• **DESCRIPTION OF THE TASK**
Below are the records; retype each one exactly.

• **DATA TO PROCESS**
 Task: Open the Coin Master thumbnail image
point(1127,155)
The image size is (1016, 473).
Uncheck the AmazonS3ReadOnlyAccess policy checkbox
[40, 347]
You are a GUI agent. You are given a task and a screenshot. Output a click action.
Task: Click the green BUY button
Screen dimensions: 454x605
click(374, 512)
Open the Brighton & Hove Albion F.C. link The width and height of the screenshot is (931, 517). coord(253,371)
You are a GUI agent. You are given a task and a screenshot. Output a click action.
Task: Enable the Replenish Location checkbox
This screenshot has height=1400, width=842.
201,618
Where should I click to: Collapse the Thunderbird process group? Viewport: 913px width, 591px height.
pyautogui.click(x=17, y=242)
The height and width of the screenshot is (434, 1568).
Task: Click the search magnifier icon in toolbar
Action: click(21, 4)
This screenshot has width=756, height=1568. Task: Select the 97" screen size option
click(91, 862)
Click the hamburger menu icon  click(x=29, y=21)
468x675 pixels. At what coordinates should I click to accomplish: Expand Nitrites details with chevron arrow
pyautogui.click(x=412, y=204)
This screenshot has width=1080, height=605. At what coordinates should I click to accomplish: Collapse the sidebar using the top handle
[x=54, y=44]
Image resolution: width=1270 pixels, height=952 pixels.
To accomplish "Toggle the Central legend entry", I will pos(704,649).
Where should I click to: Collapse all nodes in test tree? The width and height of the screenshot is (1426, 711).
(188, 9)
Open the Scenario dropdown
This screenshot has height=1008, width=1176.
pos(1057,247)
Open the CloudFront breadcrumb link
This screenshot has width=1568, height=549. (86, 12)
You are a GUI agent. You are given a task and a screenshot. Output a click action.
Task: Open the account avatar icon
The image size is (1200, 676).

• **WRITTEN ANSWER**
 Task: Open the Coin Master thumbnail image
point(1127,155)
The image size is (1016, 473).
Uncheck the AmazonS3ReadOnlyAccess policy checkbox
[40, 347]
You are a GUI agent. You are given a task and a screenshot. Output a click action.
Task: Click the green BUY button
Screen dimensions: 454x605
click(374, 512)
Open the Brighton & Hove Albion F.C. link The width and height of the screenshot is (931, 517). coord(253,371)
You are a GUI agent. You are given a task and a screenshot. Output a click action.
Task: Enable the Replenish Location checkbox
This screenshot has height=1400, width=842.
201,618
Where should I click to: Collapse the Thunderbird process group? Viewport: 913px width, 591px height.
pyautogui.click(x=17, y=242)
The height and width of the screenshot is (434, 1568).
Task: Click the search magnifier icon in toolbar
Action: click(21, 4)
This screenshot has width=756, height=1568. Task: Select the 97" screen size option
click(91, 862)
Click the hamburger menu icon  click(x=29, y=21)
468x675 pixels. At what coordinates should I click to accomplish: Expand Nitrites details with chevron arrow
pyautogui.click(x=412, y=204)
This screenshot has width=1080, height=605. At what coordinates should I click to accomplish: Collapse the sidebar using the top handle
[x=54, y=44]
Image resolution: width=1270 pixels, height=952 pixels.
To accomplish "Toggle the Central legend entry", I will pos(704,649).
Where should I click to: Collapse all nodes in test tree? The width and height of the screenshot is (1426, 711).
(188, 9)
Open the Scenario dropdown
This screenshot has height=1008, width=1176.
pos(1057,247)
Open the CloudFront breadcrumb link
This screenshot has width=1568, height=549. (86, 12)
You are a GUI agent. You are given a task and a screenshot. Output a click action.
Task: Open the account avatar icon
The image size is (1200, 676).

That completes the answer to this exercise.